Steven Mandell — who formerly went by the name Steven Manning — was charged in a superseding indictment announced Friday with extortion, conspiracy to commit kidnapping, obstruction of justice, murder-for-hire, and weapons offenses.

The bizarre case against Mandell, 62, unfolded in October when federal agents swooped in and arrested him and his alleged accomplice, Gary Engel, as they prepared to abduct the businessman from a Northwest Side realty office. In a November story, the Tribune identified the office as belonging to George Michael, a banker who made headlines a few years ago when he claimed his suburban lakefront mansion was an Armenian church in order to qualify for a nearly $80,000 break on his annual property tax bill.

Prosecutors alleged Mandell and Engel planned to take the victim to a nearby vacant office space they called "Club Med," which had been outfitted with an industrial sink for draining blood as well as saws, handcuffs, zip ties and surgical instruments. They intended to extort the victim of his cash and force him to sign over his real estate holdings, then kill and dismember him, prosecutors said.

According to the new indictment, Mandell also conspired to murder an heir of the businessman if the heir made a claim to the businessman's properties after his slaying.

Three weeks before his arrest, Mandell was plotting the murder of another victim in exchange for "a portion of the revenues generated from an adult entertainment club," according to the indictment. No details on the alleged victim or the club were revealed in the charges.

Mandell was also accused of calling his wife from the Metropolitan Correctional Center days after his arrest and telling her to move a Nissan Maxima he had parked near the businessman's suburban home. During the call, Mandell urged his wife to have someone else drive the vehicle because "maybe they'll say you're aiding and abetting a crime or something," the indictment quoted Mandell as saying. Inmates' calls are routinely recorded.

In another call the next day, Mandell's wife told him she was going to clean out the car and he responded, "Yeah ... throw away a lot of stuff," according to the indictment.
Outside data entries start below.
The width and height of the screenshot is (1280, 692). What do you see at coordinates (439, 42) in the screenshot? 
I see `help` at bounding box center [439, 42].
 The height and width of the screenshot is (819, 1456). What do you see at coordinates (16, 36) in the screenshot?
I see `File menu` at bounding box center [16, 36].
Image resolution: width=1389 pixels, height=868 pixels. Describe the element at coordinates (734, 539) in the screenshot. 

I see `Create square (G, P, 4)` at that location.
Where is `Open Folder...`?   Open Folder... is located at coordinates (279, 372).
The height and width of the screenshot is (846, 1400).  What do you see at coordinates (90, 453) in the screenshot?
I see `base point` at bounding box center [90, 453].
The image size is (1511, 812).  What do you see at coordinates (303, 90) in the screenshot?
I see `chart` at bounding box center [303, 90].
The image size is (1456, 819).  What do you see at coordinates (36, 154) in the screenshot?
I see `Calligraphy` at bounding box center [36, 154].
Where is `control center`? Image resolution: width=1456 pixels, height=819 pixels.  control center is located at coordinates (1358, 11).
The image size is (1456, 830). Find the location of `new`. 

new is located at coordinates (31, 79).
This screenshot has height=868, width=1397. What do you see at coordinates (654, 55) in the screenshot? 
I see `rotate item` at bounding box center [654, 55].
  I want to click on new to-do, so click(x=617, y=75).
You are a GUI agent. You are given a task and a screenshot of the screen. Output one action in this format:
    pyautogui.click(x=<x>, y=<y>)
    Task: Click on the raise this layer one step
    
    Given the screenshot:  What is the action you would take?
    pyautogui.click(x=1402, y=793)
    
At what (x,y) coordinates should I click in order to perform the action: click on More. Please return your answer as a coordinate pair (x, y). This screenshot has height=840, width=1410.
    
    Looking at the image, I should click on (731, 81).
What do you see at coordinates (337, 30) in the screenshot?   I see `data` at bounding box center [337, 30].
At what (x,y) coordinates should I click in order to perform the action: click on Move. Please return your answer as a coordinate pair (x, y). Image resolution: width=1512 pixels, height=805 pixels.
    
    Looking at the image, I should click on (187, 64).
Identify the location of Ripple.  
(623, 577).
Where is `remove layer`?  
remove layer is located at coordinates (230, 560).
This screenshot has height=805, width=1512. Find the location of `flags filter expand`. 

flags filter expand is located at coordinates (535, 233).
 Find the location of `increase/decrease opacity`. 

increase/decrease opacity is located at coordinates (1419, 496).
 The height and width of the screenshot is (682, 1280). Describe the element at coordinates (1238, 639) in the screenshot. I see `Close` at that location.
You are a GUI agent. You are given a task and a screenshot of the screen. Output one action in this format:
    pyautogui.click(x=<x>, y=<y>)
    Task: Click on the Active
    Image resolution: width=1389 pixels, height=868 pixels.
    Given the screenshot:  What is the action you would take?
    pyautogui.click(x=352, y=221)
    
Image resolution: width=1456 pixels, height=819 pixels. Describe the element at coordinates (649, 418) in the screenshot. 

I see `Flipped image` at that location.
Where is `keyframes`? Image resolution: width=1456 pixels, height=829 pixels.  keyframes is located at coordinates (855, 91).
Records show Mandell and his 82-year-old wife were married in Naples, Fla., in 2007 and were living in her Buffalo Grove home at the time of his arrest. She could not be reached for comment Friday but has not been charged with any wrongdoing.

Mandell was known as Steven Manning when he resigned from the Chicago Police Department in 1983 after he was convicted in an insurance fraud scheme and was later linked to several burglary and jewelry theft rings in Chicago's underworld. He was convicted in 1993 of murdering truck driver James Pellegrino and sentenced to death, but his conviction was later overturned.

After his release, Manning sued the FBI for framing him and won a landmark $6.5 million judgment. But he never saw the money because a federal judge threw out the damages.

Engel, 61, hanged himself with a bed sheet in a McHenry County Jail cell about a week after his arrest, authorities said.